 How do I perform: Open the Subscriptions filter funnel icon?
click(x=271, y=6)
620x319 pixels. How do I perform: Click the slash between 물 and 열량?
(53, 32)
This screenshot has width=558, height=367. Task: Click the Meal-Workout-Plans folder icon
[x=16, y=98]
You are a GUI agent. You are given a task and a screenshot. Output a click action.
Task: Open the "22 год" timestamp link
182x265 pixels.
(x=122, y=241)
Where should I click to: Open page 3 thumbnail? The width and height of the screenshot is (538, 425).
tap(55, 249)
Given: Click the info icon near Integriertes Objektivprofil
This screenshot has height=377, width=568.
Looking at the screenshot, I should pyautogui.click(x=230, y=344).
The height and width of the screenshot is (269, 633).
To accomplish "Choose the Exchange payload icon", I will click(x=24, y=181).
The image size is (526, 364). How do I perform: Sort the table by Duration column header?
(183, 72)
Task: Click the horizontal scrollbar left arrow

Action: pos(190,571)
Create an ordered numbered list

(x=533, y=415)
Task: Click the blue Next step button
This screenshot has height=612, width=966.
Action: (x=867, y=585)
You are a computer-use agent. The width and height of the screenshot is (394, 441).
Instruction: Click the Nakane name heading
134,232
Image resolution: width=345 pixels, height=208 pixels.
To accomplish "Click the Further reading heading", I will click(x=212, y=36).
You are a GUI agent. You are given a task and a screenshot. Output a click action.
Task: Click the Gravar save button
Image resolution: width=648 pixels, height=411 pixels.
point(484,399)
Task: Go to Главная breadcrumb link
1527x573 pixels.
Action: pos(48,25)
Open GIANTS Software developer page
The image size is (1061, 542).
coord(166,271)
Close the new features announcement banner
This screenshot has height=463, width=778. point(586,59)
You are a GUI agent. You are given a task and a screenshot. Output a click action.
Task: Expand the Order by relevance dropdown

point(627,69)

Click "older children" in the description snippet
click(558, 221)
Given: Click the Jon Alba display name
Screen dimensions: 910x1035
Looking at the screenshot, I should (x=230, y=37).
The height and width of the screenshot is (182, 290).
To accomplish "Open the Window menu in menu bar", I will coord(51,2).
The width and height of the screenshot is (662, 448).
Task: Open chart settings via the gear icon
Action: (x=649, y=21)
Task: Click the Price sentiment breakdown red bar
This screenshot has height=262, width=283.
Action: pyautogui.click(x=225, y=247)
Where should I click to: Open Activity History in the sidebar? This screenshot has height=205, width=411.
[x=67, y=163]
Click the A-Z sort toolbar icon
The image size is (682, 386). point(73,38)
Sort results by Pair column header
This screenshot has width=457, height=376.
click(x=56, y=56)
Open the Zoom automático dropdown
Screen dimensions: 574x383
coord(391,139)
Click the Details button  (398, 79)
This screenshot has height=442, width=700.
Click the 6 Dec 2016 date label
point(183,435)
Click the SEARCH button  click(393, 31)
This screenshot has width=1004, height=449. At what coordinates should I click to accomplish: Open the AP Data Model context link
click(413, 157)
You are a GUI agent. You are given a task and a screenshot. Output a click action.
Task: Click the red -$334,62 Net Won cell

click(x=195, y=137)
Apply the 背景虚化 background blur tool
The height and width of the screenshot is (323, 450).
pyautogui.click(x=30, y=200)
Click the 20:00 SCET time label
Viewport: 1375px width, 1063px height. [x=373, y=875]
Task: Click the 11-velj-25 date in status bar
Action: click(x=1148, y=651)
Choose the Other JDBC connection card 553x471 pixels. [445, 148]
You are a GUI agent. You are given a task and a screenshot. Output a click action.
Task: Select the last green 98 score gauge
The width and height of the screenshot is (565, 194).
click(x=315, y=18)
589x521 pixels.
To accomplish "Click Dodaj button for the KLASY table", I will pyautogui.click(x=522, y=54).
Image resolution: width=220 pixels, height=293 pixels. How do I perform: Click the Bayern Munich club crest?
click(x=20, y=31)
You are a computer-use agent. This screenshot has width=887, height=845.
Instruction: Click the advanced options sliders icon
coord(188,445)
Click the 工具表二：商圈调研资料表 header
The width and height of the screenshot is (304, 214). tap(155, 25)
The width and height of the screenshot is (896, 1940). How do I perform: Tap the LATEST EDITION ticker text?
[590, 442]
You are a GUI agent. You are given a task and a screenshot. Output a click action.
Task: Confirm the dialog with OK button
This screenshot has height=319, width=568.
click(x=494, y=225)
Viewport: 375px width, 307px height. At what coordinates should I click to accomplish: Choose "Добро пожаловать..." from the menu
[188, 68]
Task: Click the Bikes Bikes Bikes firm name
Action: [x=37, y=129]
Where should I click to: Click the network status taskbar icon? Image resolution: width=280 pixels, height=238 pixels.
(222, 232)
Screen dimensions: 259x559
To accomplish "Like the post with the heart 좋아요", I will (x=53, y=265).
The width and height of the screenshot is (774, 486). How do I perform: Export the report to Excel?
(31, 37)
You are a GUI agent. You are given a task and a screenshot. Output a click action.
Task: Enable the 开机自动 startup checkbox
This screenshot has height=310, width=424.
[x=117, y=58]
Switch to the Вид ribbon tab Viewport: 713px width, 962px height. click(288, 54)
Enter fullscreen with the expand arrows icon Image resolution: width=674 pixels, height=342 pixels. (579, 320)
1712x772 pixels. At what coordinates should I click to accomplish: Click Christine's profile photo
• • • •
Please return every line of the material above that includes "computer".

▸ Answer box:
You are a computer-use agent. The width and height of the screenshot is (394, 441).
You are a computer-use agent. This screenshot has width=887, height=845.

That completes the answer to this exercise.